The Federal Energy Regulatory Commission and various intervenor pipelines have petitioned this court for a rehearing of Columbia Gas Transmission Corp. v. FERC, 265 U.S. App. D.C. 376, 831 F.2d 1135 (D.C. Cir. 1987). They assert that our decision notwithstanding, FERC has the implied authority under section 4(d) to waive the "filed rate" doctrine. 15 U.S.C. § 717c(d), see generally City of Piqua, Ohio v. FERC, 198 U.S. App. D.C. 8, 610 F.2d 950 (D.C. Cir. 1979). Because the issue had not been argued on appeal, we directed the parties to submit supplemental briefs addressing the following question:
Can the court properly consider and decide, at this time, the question of waiver of the "filed rate doctrine," the issue not having been explicitly raised and fully briefed by the parties previously?
In its supplemental brief, FERC asserts that the section 4(d) waiver issue "crystallized" only after this court concluded that ratepayers had been provided with "inadequate notice to warrant lawful retroactive ratemaking." Supplemental Brief for Respondent at 6. Accordingly, the Commission urges that we exercise our authority to consider the issue on rehearing in light of the impact of our decision on the public interest, citing Consumers Union v. FPC, 166 U.S. App. D.C. 276, 510 F.2d 656, 661-62 (D.C. Cir. 1974). Supplemental Brief for Respondent at 6-7.

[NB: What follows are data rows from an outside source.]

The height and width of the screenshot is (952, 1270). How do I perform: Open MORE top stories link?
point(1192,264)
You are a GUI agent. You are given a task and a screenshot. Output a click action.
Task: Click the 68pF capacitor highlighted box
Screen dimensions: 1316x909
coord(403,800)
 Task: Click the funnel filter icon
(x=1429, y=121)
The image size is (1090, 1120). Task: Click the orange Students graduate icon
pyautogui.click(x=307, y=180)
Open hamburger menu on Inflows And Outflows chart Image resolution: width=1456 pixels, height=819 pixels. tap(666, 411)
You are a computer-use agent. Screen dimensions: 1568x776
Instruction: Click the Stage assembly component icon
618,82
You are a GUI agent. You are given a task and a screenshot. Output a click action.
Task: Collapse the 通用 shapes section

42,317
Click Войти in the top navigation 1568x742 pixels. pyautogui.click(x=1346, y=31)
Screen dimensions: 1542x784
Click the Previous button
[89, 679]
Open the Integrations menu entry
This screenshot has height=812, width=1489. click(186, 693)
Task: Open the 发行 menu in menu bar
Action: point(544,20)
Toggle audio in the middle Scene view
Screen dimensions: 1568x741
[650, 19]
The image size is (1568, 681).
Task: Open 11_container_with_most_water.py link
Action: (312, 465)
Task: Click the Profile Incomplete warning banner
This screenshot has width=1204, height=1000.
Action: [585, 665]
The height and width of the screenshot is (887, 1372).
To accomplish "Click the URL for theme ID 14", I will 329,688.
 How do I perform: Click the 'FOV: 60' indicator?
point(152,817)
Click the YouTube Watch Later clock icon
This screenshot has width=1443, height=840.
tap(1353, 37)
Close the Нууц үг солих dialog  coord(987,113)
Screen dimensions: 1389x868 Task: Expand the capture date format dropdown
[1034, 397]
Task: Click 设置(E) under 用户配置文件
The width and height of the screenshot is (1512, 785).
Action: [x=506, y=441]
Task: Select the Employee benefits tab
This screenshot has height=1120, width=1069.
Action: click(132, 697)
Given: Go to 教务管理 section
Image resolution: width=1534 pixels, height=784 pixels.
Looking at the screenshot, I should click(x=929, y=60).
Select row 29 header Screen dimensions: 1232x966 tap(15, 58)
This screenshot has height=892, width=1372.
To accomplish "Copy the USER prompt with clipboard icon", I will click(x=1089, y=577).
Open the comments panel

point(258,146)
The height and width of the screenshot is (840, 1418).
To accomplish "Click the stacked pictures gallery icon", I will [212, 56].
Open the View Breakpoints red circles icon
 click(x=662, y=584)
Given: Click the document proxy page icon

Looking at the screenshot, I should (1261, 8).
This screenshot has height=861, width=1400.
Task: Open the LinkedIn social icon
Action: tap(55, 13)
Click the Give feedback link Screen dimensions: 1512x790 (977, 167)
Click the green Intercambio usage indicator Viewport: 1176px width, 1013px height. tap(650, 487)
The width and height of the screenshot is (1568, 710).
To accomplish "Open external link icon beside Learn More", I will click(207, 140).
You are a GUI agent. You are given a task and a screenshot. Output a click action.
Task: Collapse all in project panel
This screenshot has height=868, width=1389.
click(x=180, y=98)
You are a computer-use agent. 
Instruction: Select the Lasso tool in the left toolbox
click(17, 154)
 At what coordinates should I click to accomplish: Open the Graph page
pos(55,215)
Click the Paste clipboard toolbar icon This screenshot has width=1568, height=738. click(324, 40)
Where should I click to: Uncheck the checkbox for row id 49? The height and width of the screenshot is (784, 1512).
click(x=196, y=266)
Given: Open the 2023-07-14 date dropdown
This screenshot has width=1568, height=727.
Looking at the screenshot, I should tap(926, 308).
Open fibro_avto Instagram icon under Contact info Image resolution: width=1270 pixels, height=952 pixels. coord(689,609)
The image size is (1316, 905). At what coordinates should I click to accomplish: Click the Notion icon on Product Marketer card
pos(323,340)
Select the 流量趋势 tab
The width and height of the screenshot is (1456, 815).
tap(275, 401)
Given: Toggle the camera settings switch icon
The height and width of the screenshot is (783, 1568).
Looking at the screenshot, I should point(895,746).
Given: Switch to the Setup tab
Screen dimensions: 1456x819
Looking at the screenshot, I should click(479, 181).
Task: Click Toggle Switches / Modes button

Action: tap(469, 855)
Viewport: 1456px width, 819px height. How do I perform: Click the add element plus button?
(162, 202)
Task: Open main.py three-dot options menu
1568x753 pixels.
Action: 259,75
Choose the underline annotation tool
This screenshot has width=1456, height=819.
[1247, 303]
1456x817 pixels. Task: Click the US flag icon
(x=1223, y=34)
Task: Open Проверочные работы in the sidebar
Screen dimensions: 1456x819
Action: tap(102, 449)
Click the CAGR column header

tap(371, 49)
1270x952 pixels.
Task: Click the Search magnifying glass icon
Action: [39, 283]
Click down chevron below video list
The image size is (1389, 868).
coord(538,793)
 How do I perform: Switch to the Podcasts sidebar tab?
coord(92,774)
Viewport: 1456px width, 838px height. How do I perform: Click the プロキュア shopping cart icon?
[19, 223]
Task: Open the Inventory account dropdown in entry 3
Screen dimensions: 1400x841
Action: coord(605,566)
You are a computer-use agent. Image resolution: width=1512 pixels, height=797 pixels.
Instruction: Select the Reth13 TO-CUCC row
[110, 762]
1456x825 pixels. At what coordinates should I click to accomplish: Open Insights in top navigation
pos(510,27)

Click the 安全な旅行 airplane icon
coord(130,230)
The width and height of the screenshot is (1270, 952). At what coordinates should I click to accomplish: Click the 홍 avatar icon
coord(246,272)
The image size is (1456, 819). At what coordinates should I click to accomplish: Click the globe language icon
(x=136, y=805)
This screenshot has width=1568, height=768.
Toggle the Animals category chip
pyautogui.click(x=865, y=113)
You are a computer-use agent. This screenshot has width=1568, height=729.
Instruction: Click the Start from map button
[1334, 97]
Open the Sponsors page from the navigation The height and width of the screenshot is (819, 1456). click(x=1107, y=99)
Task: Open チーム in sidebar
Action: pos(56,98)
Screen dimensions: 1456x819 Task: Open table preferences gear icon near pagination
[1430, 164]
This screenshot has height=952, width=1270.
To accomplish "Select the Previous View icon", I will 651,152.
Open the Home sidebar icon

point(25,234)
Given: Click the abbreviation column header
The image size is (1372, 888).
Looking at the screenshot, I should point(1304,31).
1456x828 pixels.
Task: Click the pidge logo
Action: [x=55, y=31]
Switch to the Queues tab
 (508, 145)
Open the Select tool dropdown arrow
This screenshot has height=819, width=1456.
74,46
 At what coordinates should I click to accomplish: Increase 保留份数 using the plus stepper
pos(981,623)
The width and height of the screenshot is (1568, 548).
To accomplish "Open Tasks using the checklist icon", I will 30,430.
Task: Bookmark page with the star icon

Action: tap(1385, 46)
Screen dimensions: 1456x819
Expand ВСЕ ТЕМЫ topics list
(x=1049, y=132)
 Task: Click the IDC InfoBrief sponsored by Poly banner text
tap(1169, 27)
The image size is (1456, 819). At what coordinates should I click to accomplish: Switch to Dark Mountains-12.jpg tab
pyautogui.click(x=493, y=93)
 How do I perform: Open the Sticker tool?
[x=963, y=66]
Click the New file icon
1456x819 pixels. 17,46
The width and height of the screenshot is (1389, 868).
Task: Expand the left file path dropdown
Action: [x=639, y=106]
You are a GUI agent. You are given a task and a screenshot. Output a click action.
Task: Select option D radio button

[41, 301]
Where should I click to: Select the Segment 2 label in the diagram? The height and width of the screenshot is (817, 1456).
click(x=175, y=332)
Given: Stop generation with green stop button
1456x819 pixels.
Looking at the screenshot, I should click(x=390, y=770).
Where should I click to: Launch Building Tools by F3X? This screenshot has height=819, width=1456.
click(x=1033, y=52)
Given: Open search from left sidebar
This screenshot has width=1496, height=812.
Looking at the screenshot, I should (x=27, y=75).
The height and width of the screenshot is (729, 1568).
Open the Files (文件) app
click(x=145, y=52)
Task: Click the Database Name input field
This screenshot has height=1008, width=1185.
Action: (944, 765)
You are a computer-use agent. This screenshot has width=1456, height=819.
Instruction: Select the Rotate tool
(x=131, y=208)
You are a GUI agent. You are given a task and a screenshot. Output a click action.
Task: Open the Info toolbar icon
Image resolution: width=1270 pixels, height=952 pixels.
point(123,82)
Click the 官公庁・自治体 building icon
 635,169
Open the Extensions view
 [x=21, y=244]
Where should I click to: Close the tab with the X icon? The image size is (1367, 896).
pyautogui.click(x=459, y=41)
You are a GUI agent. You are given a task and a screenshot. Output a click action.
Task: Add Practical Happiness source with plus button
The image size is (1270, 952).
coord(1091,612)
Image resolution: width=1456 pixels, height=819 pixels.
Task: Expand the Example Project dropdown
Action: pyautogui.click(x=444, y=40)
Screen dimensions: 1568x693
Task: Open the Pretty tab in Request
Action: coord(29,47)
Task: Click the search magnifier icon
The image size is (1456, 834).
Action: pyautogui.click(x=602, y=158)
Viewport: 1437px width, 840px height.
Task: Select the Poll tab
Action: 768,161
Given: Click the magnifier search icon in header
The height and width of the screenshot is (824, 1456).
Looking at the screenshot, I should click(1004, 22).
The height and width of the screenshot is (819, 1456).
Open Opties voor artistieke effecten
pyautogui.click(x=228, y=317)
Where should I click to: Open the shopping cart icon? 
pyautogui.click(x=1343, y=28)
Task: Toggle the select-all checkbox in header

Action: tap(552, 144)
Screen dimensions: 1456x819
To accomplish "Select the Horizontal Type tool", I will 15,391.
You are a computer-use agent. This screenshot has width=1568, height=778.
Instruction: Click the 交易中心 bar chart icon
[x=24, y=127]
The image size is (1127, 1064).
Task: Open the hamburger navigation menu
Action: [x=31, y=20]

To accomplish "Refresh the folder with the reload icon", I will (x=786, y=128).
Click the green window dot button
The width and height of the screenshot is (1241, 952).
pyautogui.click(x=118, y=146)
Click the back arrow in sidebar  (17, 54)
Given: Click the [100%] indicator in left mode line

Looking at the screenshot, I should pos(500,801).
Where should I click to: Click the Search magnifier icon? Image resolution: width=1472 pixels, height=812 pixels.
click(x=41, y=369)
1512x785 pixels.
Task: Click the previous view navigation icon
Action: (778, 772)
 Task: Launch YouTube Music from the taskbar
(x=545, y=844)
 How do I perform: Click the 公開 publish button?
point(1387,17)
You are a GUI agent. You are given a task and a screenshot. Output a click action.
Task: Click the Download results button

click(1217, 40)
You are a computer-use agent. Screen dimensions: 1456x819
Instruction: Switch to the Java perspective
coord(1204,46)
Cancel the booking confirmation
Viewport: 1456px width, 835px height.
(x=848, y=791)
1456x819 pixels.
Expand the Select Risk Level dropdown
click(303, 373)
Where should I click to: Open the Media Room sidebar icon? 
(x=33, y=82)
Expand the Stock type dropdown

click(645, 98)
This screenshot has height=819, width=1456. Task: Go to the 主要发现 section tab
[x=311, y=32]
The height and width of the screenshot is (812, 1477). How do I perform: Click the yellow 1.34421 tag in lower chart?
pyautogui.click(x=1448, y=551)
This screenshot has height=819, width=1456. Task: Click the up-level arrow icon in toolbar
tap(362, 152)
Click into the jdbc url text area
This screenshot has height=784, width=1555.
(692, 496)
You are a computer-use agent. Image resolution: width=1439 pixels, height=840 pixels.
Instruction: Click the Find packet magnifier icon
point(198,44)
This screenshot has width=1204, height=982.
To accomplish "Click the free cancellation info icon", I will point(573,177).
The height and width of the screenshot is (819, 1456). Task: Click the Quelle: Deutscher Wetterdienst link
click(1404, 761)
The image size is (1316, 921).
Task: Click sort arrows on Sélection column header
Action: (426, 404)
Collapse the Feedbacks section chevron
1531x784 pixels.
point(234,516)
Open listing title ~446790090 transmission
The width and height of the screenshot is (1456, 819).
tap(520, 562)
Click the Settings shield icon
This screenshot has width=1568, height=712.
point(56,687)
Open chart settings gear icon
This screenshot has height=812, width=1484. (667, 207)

In Consumers Union, we noted our authority to consider arguments on rehearing that were not raised in the briefs or oral argument. "Our willingness to [entertain new arguments] rests on a balancing of considerations of judicial orderliness and efficiency against the need for the greatest possible accuracy in judicial decisionmaking. The latter factor is of particular weight when the decision affects the broad public interest." Id. at 662.
In view of the magnitude of the costs at issue in this case, we are persuaded that we can best serve that interest by leaving our remand order in place and affirming that FERC is free to consider the waiver issue and determine whether it may issue new orders on grounds consistent with the principles enunciated in our earlier opinion in this case.
APPELLATE PANEL: FOOTNOTES
* Sitting by designation pursuant to 28 U.S.C. § 292(a).